The README file for this repository.

Real-time Audio Classification on Streaming Audio Features

This repository contains multiple Bayesian models trained to perform audio event classification that have been developed for the purpose of live applause detection. This application was a component of the TerraSwarm RoboCafe demo, which was presented at DARPA WaitWhat? Forum in September'15.

Overview

For documentation purposes, the repository contains multiple complete GMTK models trained using labeled audio data. The latest and most mature learning model is contained under alpha0.

GMTK and Bayesian Models

We use GMTK for training and online classification purposes. Each folder contains a subfolder named decoding, which includes model parameters obtained as a result of the GMTK training process.

The models used here are hidden markov models (HMMs) with Gaussian mixture emissions. In training, a binary HMM was assumed and mixture components for each were learned. For classification, we create an HMM with 2*M states, for which each binary state is replicated M times to temporally force classification to favor lasting features of a particular class. This helps with mitigating false positives ( sounds classified to be applause when they are actually caused by intermittent clap-like ambient sounds such as clinks or bangs). The trained models contain in the order of 10-20 mixture components for each class.

Implementation Details

Classifying audio events often require both temporal and frequency domain signatures to be learned from raw data. For the specific task of applause detection, we experimented with Auditory Filterbank Temporal Envelope (AFTE) features.
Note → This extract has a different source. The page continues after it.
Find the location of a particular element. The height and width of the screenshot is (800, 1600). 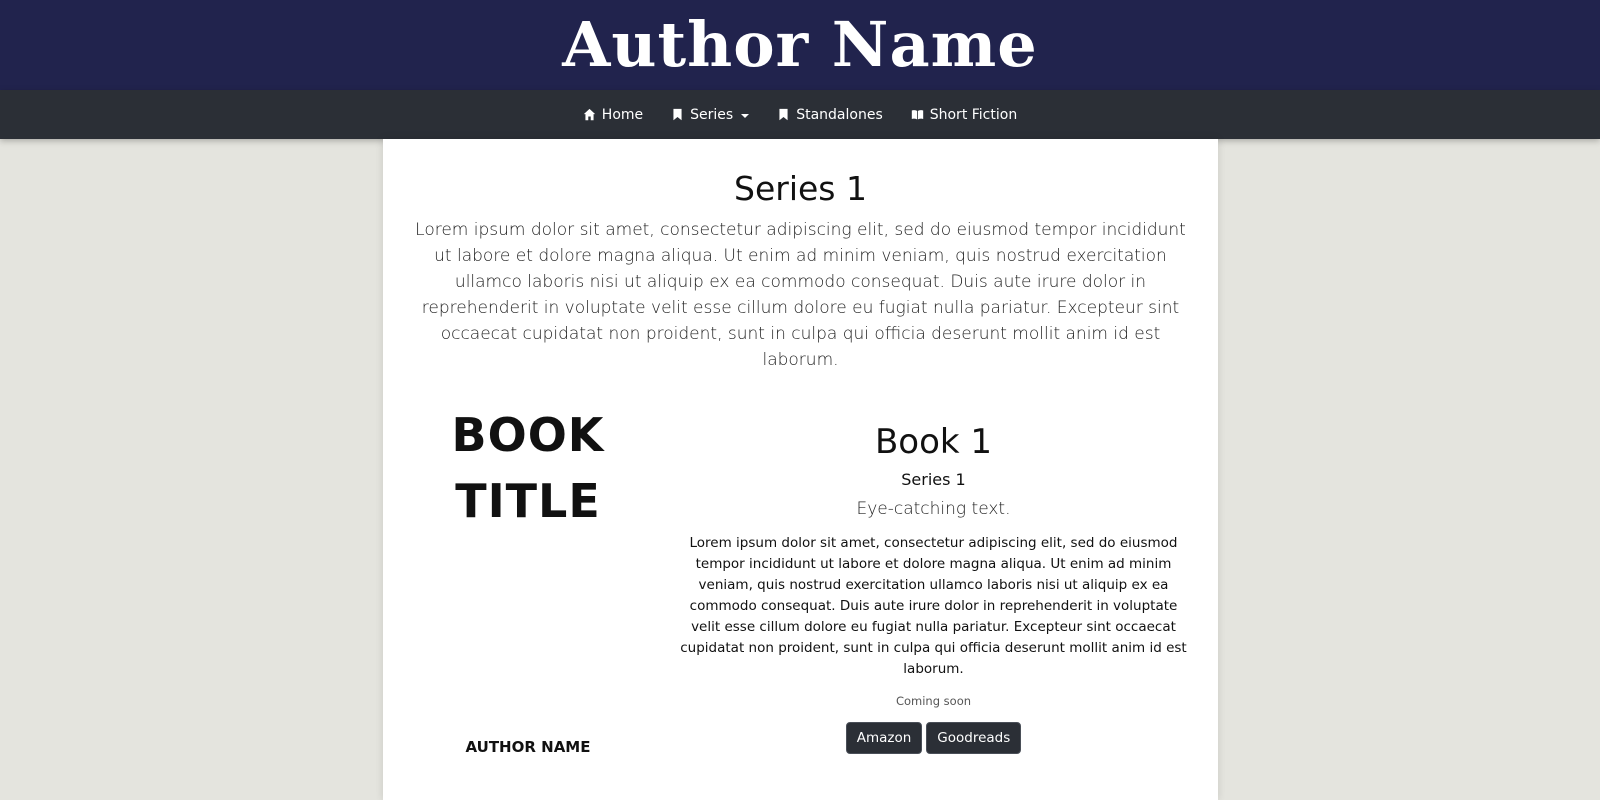

nav-home: Home is located at coordinates (613, 115).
We used a raw audio signal collected by a microphone accessor at a sampling rate of 48kHz. For feature extraction, we used 1/3 s windows with an overlap window of 3200 samples (i.e., features were extracted at a rate of 15 fps). We used a filterbank of 8 channels and optimized center frequencies of the (bandpass) filterbank to be [377, 524, 707, 934, 1217, 1568, 2000, 2800] Hz, respectively. The output stream of each filter was processed by a low pass filter for detecting the envelope, and we finally took a 64-point FFT of each to yield features.
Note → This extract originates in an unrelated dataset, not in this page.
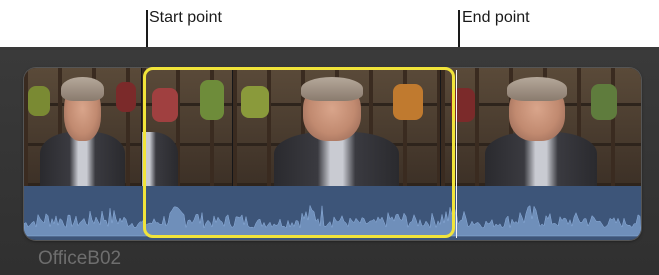 The image size is (659, 275). I want to click on clip-name: OfficeB02, so click(80, 258).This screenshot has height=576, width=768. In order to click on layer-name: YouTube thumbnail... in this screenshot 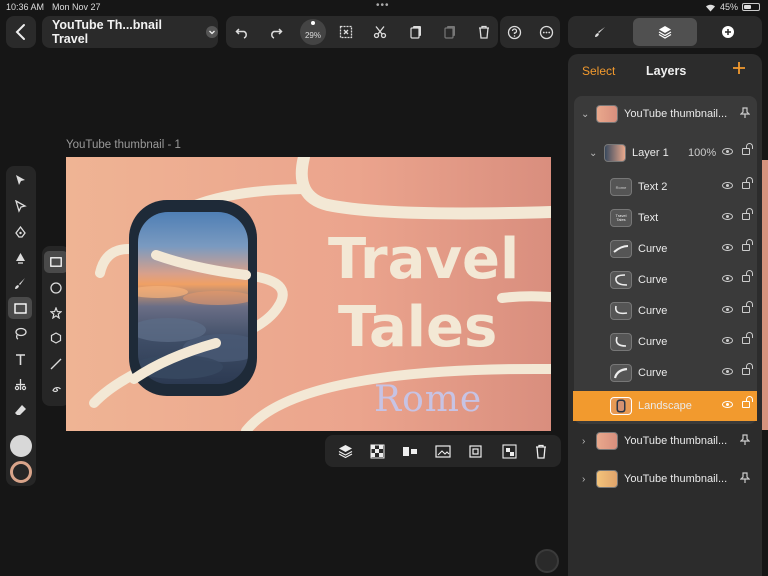, I will do `click(676, 479)`.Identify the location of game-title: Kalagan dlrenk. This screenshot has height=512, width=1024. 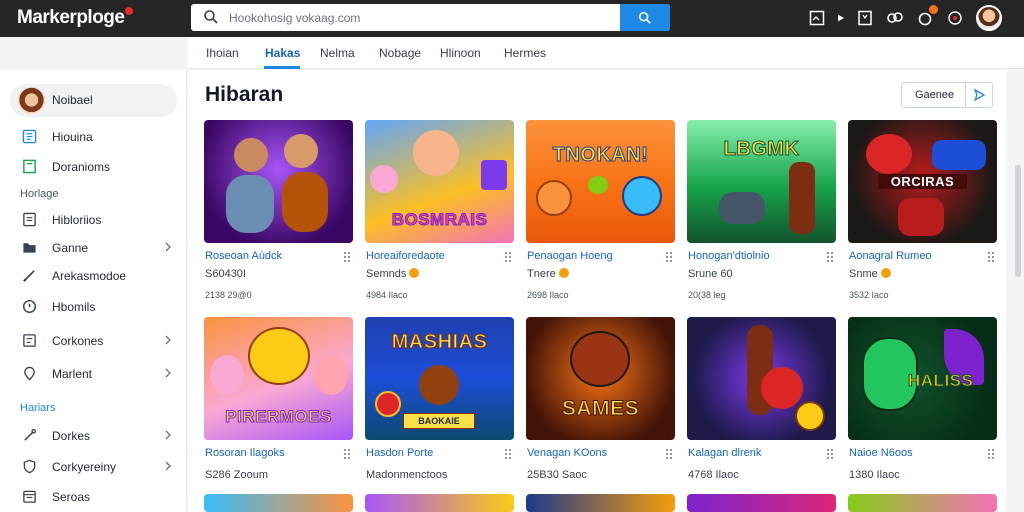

As the objective of the features is to accurately identify audio envelopes belonging to applause vs non applause sounds, we ranked the features based on their discriminatory power using a combination of t-test, entropy, and KL Divergence criteria, and selected 10-20 features that are most influential in separating positive and negative samples. Note that there exist more complex feature selection/transformation/dimensionality reduction methods that could be applied (e.g., PCA), but simple selection worked well in our case. Also, note that the feature dimension dramatically affects the success probability of the HMM training phase.

Real-time Performance

Note that at the given frame rate, we need to perform feature extraction per frame at about 60ms for real-time classification. We perform all filtering operations of the AFTE filters, as well as the envelope extraction using Overlap-and-add FFT, with a thread pool where each channel of the filterbank is handled by a separate thread. The java implementation of the feature extractor is available here as part of the Ptolemy tree.

Execution

decoding/applause.sh can be run as a WebSocket app via websocketd. We extract feature vectors using a CapeCode swarmlet and stream these to gmtkOnline ( using WebSockets), which returns decoded streams to the swarmlet. After processing the decoded stream through a smoothing filter, the results are ready to be processed by other applications.